What could make better entertainment than a reality television show about one of the mainland’s most venerated national sports? Diving.
The programme showcases celebrities from across the region and has all the lights and stage glamour of a high-production variety show on HD primetime state television - obviously.
Despite a star-studded roster of contestants including Hong Kong canto-pop singer Charlene Choi Cheuk-yin, South Korean K-pop star Chae Yeon and mainland singer Abao, as well as national diving champion-turned-actor Tian Liang as a “consultant”, the show hasn't impressed.
Right off the bat, celebrities criticised the show as a form of exploitation and for putting contestants in danger - especially after the pilot episode featured 64-year-old actor Niu Qun performing a daring three-story dive, feet-first. Injuries were common. Choi reportedly injured her back during training, and Chae allegedly perforated an ear drum.
“Artists and singers are not athletes. How is it possible that they can just receive a few lessons and compete in a sport that requires so much professional training? Diving from 10 metres high is way too dangerous!” said Hong Kong singer Denise Ho Wan-si on Sina Weibo.
“How do the artists’ agents agree to this stunt show, I really do not know,” wrote another weibo user.
Then there was the overall quality of the show. A scathing commentary in the Beijing News called the show an “extravagant waste of money” which failed to contribute anything new or innovative to the mainland’s long list of cookie-cutter variety shows rehashed from the West, Taiwan and Hong Kong.
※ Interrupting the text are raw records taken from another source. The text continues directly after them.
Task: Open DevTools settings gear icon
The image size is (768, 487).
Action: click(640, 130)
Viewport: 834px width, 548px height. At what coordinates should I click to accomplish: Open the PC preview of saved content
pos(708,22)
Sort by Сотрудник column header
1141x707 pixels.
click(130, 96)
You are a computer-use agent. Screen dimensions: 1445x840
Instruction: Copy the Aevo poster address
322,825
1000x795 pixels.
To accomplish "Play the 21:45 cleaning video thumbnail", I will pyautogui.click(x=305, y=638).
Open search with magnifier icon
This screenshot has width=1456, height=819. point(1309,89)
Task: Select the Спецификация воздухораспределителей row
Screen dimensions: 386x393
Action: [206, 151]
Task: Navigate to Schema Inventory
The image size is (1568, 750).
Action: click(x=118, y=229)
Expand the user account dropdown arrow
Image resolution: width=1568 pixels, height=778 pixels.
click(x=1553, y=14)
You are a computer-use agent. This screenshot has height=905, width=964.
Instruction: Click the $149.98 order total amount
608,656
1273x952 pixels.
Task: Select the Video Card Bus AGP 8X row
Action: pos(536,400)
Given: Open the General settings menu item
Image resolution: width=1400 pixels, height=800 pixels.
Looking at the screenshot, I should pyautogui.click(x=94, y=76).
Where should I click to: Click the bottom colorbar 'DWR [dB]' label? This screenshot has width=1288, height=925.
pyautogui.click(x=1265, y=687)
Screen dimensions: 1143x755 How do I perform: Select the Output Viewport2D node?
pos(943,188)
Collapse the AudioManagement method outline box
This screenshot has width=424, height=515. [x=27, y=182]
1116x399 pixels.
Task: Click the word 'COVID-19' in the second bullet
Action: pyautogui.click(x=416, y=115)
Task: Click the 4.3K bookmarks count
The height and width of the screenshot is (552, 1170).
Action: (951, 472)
Like the popular Voice of China – essentially modelled off American Idol/X Factor-esque singing shows as well as Taiwan’s hit One Million Star – Celebrity Splash is based on Dutch forerunner Sterren Springen, and its US/British versions Splash!
The Beijing News editorial criticised the show for its lacklustre entertainment value, while the actual focus of the show – the diving – comprised only a few minutes of the entire episode.
Buying the rights to a franchise that Britain’s The Telegraph dubbed “utterly dreadful television” and The Guardian “utterly awful” was probably not the best sign. But ZJSTV probably picked up the show for other reasons. Diving has deeper meaning in China.
Like basketball is to the US and soccer is to Brazil, diving has long been an Olympic forte for China. In the last three Olympic games, the country has won 30 diving medals, 18 of which were gold. China has become the top performing country at the sport.
China Celebrity Splash is unlikely to be a boon for the sport or the country’s shortfall in global cultural capital.
Perhaps the only good coming from the show would be its pledge, in co-operation with China Women’s Development Foundation, to solve water pollution problems in western regions of the country.
Every point a contestant recieves from a judge, 1,000 yuan (HK$1,200) will be donated to the cause, according to ZJSTV. On each day of a given contest, one weibo post or repost about the show by viewers would translate to a 1-yuan donation to rural primary schools "to solve their water safety problems", the network said.
But given the show's negative reviews and the current sorry state of China’s environmental problems, I wouldn't hold my breath that there will be any impact.